コラム3-2:新型インフルエンザの世界経済に対するリスク

   09年4月24日、アメリカが国内での7人の新型インフルエンザ感染確定症例をWHOに報告して以来、感染が拡大している。WHOの09年11月8日の報告によれば、死亡者数は、少なくとも6,260名となっている(表1、表2)。

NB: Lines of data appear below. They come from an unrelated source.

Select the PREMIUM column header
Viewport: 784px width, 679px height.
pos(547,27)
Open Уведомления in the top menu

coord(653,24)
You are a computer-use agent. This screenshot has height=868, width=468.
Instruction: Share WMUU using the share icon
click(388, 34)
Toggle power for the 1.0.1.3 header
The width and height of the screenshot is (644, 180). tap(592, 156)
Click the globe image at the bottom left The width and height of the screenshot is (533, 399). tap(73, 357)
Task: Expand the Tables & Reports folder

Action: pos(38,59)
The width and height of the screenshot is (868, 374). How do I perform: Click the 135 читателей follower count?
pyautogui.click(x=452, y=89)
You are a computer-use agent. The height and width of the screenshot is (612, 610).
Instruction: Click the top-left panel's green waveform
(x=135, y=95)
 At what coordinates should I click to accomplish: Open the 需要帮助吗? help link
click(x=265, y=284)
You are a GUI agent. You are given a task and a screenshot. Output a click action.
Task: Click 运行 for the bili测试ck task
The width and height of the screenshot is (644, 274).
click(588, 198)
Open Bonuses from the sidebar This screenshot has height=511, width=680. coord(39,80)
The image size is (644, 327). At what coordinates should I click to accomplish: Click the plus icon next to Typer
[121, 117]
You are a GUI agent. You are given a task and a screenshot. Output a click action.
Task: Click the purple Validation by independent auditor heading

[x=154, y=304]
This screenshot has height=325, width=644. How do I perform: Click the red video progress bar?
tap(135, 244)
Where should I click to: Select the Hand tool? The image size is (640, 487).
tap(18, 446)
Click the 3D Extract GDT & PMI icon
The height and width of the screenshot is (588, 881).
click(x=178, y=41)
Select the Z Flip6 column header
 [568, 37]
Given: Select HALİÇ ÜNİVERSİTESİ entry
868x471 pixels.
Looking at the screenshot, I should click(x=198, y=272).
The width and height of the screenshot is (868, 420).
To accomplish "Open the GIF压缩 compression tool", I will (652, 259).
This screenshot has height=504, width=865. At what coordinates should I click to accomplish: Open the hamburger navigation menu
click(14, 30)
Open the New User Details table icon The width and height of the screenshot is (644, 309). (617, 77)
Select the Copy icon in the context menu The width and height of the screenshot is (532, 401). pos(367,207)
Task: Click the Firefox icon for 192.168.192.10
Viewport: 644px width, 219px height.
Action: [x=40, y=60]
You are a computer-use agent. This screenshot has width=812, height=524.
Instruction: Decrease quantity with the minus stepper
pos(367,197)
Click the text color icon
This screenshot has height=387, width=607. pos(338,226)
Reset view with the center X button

   実際の感染者数は正確には把握できないが、8月7日のアメリカの推計(注1)では、09年の秋から冬にかけて、アメリカの人口の約30〜50%が感染するとしている。日本でも、厚生労働省(注2)(8月28日)によると、感染率(軽症で軽快したり、ほとんど症状のない感染者を含む)は50%にまで高まる可能性があるとしている。また、致死率(推計)をみると、季節性のインフルエンザが0.1%以下であるのに対し、新型インフルエンザは、0.45%と季節性インフルエンザより高いと推計されている(表3)。
   新型インフルエンザの経済的な影響については、一部の国で試算されている。フランスの景況機関のBIPE(Bureau d'Information Petite Enfance)では、09年10〜12月期から10年1〜3月期にかけて流行した場合、フランスの経済成長率を、09年に▲0.3%、10年に▲1.3%押し下げると試算している。タイの商工会議所大学では、09年10〜12月期まで続いた場合、タイの経済成長率を▲1.0〜▲0.5%押し下げると試算している。新型インフルエンザがピークに達するのは、冬季とみられるため、その動向には十分に注意が必要である。